On 2012-03-09, at 3:29, Lukas Czerner <lczerner@redhat.com> wrote:
> 
> I have created a simple script which creates a bunch of files with
> random names in the directory and then performs operation like list,
> tar, find, copy and remove. I have run it for ext4, xfs and btrfs with
> the 4k size files. And the result is that ext4 pretty much dominates the
> create times, tar times and find times. However copy times is a whole
> different story unfortunately - is sucks badly.
> 
> Once we cross the mark of 320000 files in the directory (on my system) the
> ext4 is becoming significantly worse in copy times. And that is where
> the hash tree order in the directory entry really hit in.
> 
> Here is a simple graph:
> 
> http://people.redhat.com/lczerner/files/copy_benchmark.pdf
> 
> Here is a data where you can play with it:
> 
> https://www.google.com/fusiontables/DataSource?snapid=S425803zyTE
> 
> and here is the txt file for convenience:
> 
> http://people.redhat.com/lczerner/files/copy_data.txt
> 
> I have also run the correlation.py from Phillip Susi on directory with
> 100000 4k files and indeed the name to block correlation in ext4 is pretty
> much random :)

Just reading this on the plane, so I can't find the exact reference that I want, but a solution to this problem with htree was discussed a few years ago between myself and Coly Li.
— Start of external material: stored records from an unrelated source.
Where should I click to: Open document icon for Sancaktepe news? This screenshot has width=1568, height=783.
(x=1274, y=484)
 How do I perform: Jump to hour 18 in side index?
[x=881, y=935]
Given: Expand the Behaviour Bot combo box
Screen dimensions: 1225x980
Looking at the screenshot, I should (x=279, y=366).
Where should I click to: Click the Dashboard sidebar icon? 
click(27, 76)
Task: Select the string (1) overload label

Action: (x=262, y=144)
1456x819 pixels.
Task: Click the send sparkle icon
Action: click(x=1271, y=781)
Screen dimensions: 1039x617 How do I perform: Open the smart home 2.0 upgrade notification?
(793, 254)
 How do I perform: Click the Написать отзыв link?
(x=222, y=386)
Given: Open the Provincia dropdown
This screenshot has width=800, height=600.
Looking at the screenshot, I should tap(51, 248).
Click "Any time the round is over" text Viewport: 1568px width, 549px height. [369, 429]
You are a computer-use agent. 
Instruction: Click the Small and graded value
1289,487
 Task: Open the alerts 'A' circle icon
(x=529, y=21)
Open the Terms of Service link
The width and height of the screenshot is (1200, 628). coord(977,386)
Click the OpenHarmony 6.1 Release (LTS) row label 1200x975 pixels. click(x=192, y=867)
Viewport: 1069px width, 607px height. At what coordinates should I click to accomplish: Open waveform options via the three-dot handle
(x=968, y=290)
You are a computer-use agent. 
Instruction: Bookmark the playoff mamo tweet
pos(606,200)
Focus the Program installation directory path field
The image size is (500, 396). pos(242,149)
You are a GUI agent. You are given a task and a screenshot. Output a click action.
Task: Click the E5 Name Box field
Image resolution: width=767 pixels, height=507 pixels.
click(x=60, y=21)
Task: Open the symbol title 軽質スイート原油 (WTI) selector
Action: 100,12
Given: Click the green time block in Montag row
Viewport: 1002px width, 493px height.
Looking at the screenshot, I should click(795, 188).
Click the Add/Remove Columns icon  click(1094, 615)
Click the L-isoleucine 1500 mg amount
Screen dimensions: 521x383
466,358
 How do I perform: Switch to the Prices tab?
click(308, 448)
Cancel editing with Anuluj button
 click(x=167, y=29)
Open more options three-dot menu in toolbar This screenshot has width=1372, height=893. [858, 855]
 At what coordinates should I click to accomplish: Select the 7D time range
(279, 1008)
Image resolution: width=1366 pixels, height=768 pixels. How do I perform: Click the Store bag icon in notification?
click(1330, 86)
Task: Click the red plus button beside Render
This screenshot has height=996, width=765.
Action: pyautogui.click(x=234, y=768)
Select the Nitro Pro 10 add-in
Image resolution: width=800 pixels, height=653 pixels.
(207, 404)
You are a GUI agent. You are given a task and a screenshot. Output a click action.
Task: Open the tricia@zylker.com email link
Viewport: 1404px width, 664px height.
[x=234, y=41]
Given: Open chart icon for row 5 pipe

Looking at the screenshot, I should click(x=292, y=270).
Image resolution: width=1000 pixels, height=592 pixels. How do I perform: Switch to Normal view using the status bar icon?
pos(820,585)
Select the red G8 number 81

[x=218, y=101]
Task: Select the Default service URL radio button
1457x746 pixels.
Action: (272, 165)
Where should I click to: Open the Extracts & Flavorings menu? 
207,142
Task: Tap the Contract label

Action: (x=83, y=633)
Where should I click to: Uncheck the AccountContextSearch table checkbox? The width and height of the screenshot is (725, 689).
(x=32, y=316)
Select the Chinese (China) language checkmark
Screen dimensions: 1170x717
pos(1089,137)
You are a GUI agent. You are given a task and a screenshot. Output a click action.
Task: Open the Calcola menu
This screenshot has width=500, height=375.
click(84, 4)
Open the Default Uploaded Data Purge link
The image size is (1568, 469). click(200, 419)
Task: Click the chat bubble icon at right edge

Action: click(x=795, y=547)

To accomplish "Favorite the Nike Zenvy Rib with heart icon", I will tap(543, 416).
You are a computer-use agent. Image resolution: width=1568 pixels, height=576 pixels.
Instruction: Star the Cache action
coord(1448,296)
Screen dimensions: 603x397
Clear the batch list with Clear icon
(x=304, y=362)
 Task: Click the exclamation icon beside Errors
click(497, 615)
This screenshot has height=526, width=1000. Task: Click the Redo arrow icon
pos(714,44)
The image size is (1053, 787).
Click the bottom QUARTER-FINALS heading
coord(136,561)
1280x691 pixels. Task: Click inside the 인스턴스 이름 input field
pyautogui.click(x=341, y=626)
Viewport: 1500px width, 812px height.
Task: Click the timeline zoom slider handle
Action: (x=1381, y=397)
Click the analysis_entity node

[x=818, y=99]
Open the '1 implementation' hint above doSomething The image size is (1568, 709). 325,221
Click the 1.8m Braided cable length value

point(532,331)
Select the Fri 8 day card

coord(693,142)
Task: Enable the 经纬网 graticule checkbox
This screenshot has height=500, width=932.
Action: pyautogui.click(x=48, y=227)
The basic idea is that for large directories the inode allocator starts by selecting a range of (relatively) free inodes based on the current directory size, and then piecewise maps the hash value for the filename into this inode range and uses that as the goal inode.

When the inode range is (relatively) filled up (as determined by average distance between goal and allocated inode), a new (larger) inode range is selected based on the new (larger) directory size and usage continues as described.

This change is only in-memory allocation policy and does not affect the on disk format, though it is expected to improve the hash->inode mapping coherency significantly.

When the directory is small (below a thousand or so) the allocations will be close to the parent and the ordering doesn't matter significantly because the inode table blocks will all be quickly read or prefetched from disk.  It wouldn't be harmful to use the mapping algorithm in this case, but it likely won't show much improvement. 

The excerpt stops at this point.